▸ **Exercise prompt**:
Print every entry below again. Nothing may differ from the original.

▸ **Given information**:
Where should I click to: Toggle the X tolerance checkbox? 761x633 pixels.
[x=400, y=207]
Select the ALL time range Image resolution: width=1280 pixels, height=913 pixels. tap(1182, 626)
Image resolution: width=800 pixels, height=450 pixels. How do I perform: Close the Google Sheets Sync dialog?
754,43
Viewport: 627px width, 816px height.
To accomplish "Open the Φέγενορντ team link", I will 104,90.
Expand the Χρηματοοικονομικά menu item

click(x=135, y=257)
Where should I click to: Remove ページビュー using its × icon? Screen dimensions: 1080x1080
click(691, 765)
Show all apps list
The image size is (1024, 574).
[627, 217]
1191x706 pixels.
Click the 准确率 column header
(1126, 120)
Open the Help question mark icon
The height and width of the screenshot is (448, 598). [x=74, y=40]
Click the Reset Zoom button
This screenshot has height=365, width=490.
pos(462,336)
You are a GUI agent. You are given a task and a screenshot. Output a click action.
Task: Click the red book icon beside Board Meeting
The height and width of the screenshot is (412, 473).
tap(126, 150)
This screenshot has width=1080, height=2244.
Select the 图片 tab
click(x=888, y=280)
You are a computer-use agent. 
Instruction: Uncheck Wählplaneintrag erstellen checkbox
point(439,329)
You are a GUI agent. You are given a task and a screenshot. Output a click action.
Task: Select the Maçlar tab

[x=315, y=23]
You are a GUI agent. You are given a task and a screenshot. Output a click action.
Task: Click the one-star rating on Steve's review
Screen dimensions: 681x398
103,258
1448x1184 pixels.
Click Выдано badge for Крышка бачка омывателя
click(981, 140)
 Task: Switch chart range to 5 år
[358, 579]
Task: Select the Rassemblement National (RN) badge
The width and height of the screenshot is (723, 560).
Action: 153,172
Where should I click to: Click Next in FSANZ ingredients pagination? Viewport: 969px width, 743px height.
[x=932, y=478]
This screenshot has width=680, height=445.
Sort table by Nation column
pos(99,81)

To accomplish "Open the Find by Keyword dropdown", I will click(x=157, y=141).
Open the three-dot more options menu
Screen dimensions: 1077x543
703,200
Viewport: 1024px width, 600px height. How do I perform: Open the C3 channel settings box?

▸ **Response to the exercise**:
Where should I click to: Toggle the X tolerance checkbox? 761x633 pixels.
[x=400, y=207]
Select the ALL time range Image resolution: width=1280 pixels, height=913 pixels. tap(1182, 626)
Image resolution: width=800 pixels, height=450 pixels. How do I perform: Close the Google Sheets Sync dialog?
754,43
Viewport: 627px width, 816px height.
To accomplish "Open the Φέγενορντ team link", I will 104,90.
Expand the Χρηματοοικονομικά menu item

click(x=135, y=257)
Where should I click to: Remove ページビュー using its × icon? Screen dimensions: 1080x1080
click(691, 765)
Show all apps list
The image size is (1024, 574).
[627, 217]
1191x706 pixels.
Click the 准确率 column header
(1126, 120)
Open the Help question mark icon
The height and width of the screenshot is (448, 598). [x=74, y=40]
Click the Reset Zoom button
This screenshot has height=365, width=490.
pos(462,336)
You are a GUI agent. You are given a task and a screenshot. Output a click action.
Task: Click the red book icon beside Board Meeting
The height and width of the screenshot is (412, 473).
tap(126, 150)
This screenshot has width=1080, height=2244.
Select the 图片 tab
click(x=888, y=280)
You are a computer-use agent. 
Instruction: Uncheck Wählplaneintrag erstellen checkbox
point(439,329)
You are a GUI agent. You are given a task and a screenshot. Output a click action.
Task: Select the Maçlar tab

[x=315, y=23]
You are a GUI agent. You are given a task and a screenshot. Output a click action.
Task: Click the one-star rating on Steve's review
Screen dimensions: 681x398
103,258
1448x1184 pixels.
Click Выдано badge for Крышка бачка омывателя
click(981, 140)
 Task: Switch chart range to 5 år
[358, 579]
Task: Select the Rassemblement National (RN) badge
The width and height of the screenshot is (723, 560).
Action: 153,172
Where should I click to: Click Next in FSANZ ingredients pagination? Viewport: 969px width, 743px height.
[x=932, y=478]
This screenshot has width=680, height=445.
Sort table by Nation column
pos(99,81)

To accomplish "Open the Find by Keyword dropdown", I will click(x=157, y=141).
Open the three-dot more options menu
Screen dimensions: 1077x543
703,200
Viewport: 1024px width, 600px height. How do I perform: Open the C3 channel settings box?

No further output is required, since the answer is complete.